REQUIREMENT - Print the items verbatim, starting at the line containing "Identify the location of Fill" and ending at the line containing "center [555, 531].", with both of those lines included and nothing else.

STORED RECORDS -
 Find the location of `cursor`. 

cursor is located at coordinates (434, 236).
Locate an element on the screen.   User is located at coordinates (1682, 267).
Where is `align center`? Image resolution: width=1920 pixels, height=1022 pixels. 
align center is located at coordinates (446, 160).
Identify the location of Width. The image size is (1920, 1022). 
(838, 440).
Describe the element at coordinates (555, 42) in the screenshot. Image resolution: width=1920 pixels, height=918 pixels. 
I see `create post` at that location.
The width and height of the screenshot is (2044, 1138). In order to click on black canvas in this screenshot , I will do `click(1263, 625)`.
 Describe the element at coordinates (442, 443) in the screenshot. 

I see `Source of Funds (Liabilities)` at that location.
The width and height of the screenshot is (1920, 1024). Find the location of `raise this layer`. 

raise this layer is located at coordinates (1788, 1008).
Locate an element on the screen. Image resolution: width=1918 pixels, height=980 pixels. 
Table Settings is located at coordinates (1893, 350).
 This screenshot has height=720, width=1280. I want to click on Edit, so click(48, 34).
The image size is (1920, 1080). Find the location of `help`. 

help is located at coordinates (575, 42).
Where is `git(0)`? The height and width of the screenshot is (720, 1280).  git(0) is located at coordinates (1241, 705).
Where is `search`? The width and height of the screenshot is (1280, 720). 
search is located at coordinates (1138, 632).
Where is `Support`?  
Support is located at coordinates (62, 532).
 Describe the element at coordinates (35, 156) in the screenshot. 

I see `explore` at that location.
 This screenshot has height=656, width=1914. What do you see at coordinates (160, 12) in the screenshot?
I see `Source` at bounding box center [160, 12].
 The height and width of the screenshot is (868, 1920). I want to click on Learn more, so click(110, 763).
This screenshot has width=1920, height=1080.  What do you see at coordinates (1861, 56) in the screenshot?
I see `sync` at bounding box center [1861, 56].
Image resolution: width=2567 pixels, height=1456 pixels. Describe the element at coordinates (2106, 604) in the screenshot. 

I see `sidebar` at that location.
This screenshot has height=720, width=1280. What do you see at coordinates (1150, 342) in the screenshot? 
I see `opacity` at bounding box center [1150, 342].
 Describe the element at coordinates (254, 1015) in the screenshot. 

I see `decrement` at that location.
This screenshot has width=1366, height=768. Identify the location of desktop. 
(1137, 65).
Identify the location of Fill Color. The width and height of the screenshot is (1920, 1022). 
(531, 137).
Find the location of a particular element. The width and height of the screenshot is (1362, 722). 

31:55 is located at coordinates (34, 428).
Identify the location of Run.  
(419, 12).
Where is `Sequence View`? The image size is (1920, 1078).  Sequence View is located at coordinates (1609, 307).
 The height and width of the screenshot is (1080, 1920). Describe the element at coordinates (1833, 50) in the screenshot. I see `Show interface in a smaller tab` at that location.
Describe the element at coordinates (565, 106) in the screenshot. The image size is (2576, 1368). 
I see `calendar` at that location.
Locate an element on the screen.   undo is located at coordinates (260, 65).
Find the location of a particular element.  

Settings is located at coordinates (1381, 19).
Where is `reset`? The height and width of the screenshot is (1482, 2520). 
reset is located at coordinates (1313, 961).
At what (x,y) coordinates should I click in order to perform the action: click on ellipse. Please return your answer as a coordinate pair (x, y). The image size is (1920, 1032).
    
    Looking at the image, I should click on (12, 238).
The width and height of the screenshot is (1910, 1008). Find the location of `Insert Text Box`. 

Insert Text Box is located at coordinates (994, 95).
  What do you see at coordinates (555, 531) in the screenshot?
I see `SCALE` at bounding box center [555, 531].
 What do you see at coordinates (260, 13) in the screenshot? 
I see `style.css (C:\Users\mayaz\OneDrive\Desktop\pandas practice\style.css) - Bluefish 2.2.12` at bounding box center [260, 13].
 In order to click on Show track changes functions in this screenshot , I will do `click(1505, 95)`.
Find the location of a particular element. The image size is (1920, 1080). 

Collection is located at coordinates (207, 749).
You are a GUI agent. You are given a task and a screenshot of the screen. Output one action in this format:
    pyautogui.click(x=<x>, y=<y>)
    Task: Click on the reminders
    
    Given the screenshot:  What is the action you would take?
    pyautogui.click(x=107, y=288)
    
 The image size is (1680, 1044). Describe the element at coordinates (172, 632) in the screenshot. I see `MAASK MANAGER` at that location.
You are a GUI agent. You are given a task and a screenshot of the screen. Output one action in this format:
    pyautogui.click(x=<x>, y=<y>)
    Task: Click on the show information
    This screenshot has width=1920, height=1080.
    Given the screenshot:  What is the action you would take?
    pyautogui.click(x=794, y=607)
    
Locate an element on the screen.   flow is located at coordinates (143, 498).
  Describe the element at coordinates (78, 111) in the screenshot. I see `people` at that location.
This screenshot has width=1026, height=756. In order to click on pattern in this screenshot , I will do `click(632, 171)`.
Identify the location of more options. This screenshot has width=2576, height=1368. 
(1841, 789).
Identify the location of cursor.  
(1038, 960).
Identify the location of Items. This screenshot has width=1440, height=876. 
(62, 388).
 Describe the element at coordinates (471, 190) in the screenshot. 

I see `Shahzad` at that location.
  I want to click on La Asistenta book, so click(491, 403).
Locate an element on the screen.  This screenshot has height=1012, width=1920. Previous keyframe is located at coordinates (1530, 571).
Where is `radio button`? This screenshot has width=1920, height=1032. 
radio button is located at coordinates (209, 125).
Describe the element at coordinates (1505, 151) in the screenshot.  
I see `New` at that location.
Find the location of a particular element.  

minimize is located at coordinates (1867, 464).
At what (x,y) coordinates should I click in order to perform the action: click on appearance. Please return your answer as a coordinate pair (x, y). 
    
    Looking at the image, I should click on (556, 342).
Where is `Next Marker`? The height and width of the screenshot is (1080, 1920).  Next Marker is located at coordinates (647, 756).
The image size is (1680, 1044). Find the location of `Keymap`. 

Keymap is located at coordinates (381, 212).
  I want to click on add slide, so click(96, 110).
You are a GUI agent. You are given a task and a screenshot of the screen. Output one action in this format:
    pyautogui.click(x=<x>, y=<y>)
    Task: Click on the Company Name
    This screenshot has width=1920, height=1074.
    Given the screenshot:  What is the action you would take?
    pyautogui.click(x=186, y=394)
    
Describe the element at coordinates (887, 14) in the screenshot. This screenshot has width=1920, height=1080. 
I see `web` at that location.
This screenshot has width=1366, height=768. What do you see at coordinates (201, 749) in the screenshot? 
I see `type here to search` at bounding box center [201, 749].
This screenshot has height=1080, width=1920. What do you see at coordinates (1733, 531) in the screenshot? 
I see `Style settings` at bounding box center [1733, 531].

ANSWER TO THIS EXERCISE -
Identify the location of Fill Color. The width and height of the screenshot is (1920, 1022). 
(531, 137).
Find the location of a particular element. The width and height of the screenshot is (1362, 722). 

31:55 is located at coordinates (34, 428).
Identify the location of Run.  
(419, 12).
Where is `Sequence View`? The image size is (1920, 1078).  Sequence View is located at coordinates (1609, 307).
 The height and width of the screenshot is (1080, 1920). Describe the element at coordinates (1833, 50) in the screenshot. I see `Show interface in a smaller tab` at that location.
Describe the element at coordinates (565, 106) in the screenshot. The image size is (2576, 1368). 
I see `calendar` at that location.
Locate an element on the screen.   undo is located at coordinates (260, 65).
Find the location of a particular element.  

Settings is located at coordinates (1381, 19).
Where is `reset`? The height and width of the screenshot is (1482, 2520). 
reset is located at coordinates (1313, 961).
At what (x,y) coordinates should I click in order to perform the action: click on ellipse. Please return your answer as a coordinate pair (x, y). The image size is (1920, 1032).
    
    Looking at the image, I should click on (12, 238).
The width and height of the screenshot is (1910, 1008). Find the location of `Insert Text Box`. 

Insert Text Box is located at coordinates (994, 95).
  What do you see at coordinates (555, 531) in the screenshot?
I see `SCALE` at bounding box center [555, 531].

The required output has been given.